» **Brief**:
With pictures left out, return only the lines from the line containing "Image resolution: width=504" through the end of the material below, both included.
━━━ Material for the task
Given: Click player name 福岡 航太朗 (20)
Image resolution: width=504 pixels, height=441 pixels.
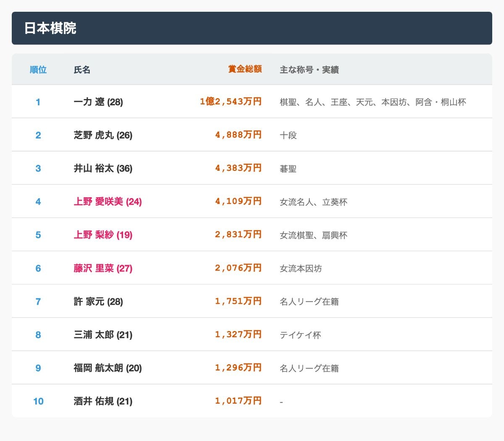Looking at the screenshot, I should point(108,368).
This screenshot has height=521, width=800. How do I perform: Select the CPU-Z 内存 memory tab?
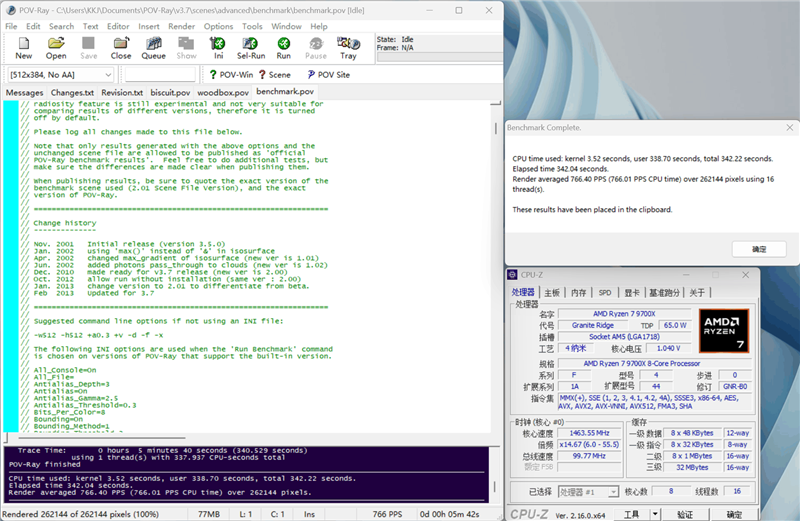579,292
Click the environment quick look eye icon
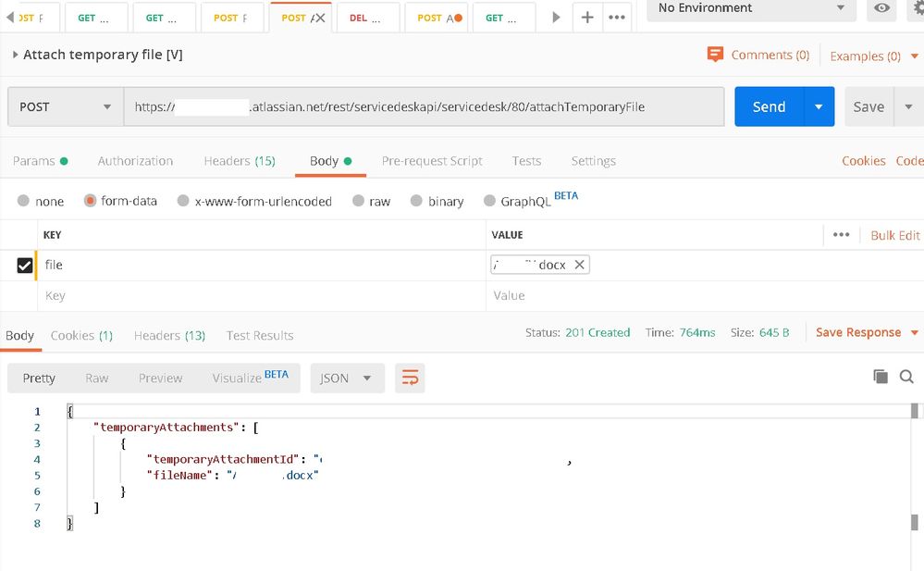924x571 pixels. pyautogui.click(x=882, y=8)
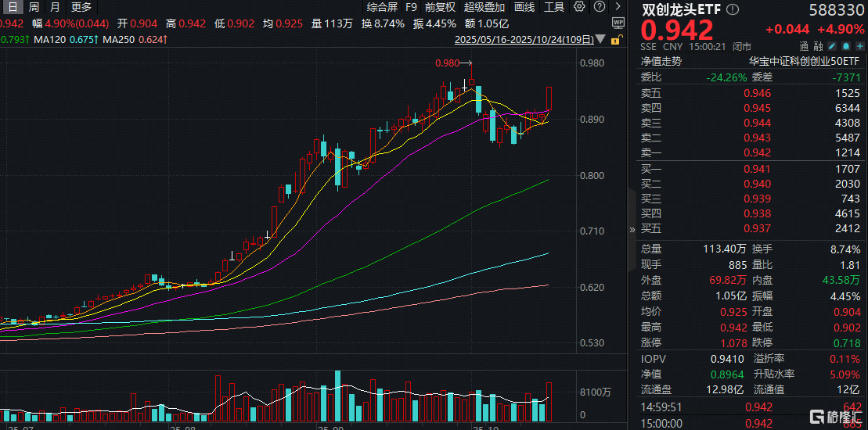Switch to monthly 月 chart tab

[x=54, y=7]
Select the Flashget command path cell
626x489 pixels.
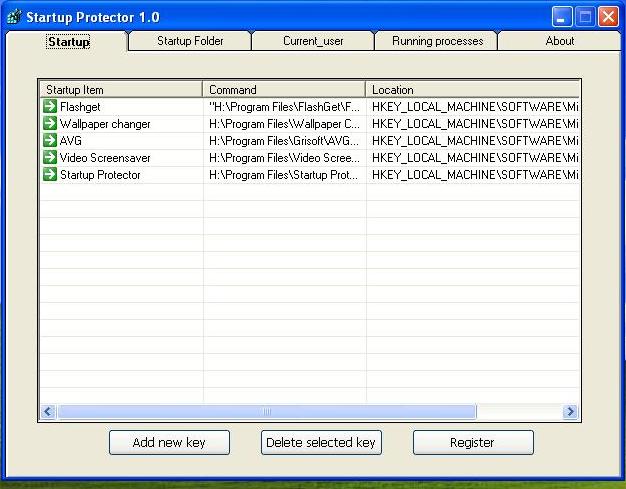tap(284, 107)

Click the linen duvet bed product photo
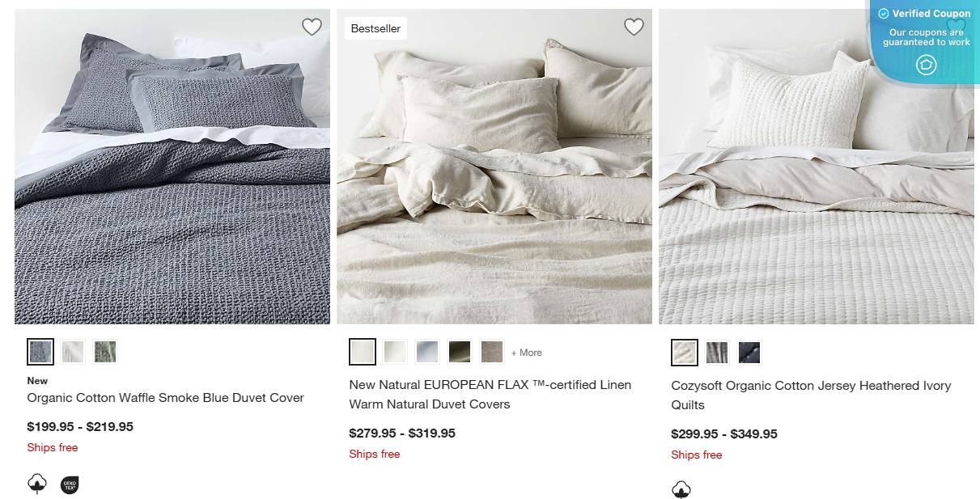point(494,166)
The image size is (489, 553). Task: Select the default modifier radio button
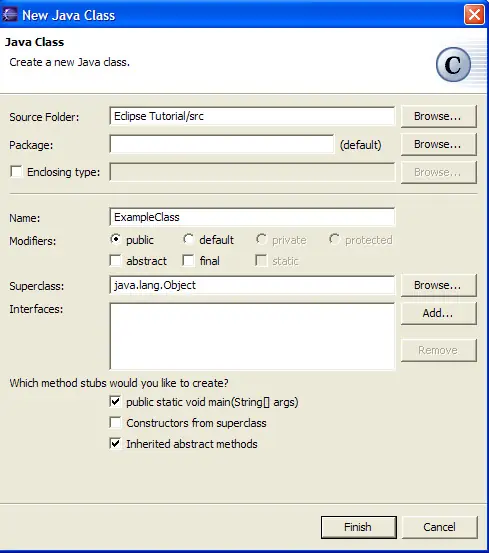(188, 239)
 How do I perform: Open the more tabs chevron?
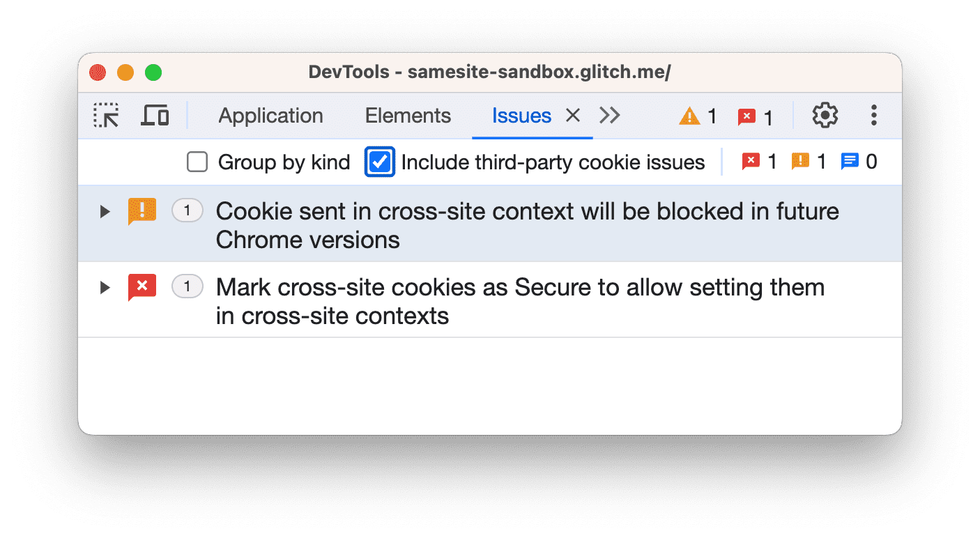tap(609, 115)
━━━━━━
» **Exercise response**:
Image resolution: width=504 pixels, height=441 pixels.
Looking at the screenshot, I should point(108,368).
This screenshot has height=521, width=800. How do I perform: Select the CPU-Z 内存 memory tab?
579,292
Click the environment quick look eye icon
924x571 pixels. pyautogui.click(x=882, y=8)
Switch to monthly 月 chart tab

[x=54, y=7]
Select the Flashget command path cell
626x489 pixels.
tap(284, 107)

Click the linen duvet bed product photo
point(494,166)
The image size is (489, 553). Task: Select the default modifier radio button
(188, 239)
 How do I perform: Open the more tabs chevron?
tap(609, 115)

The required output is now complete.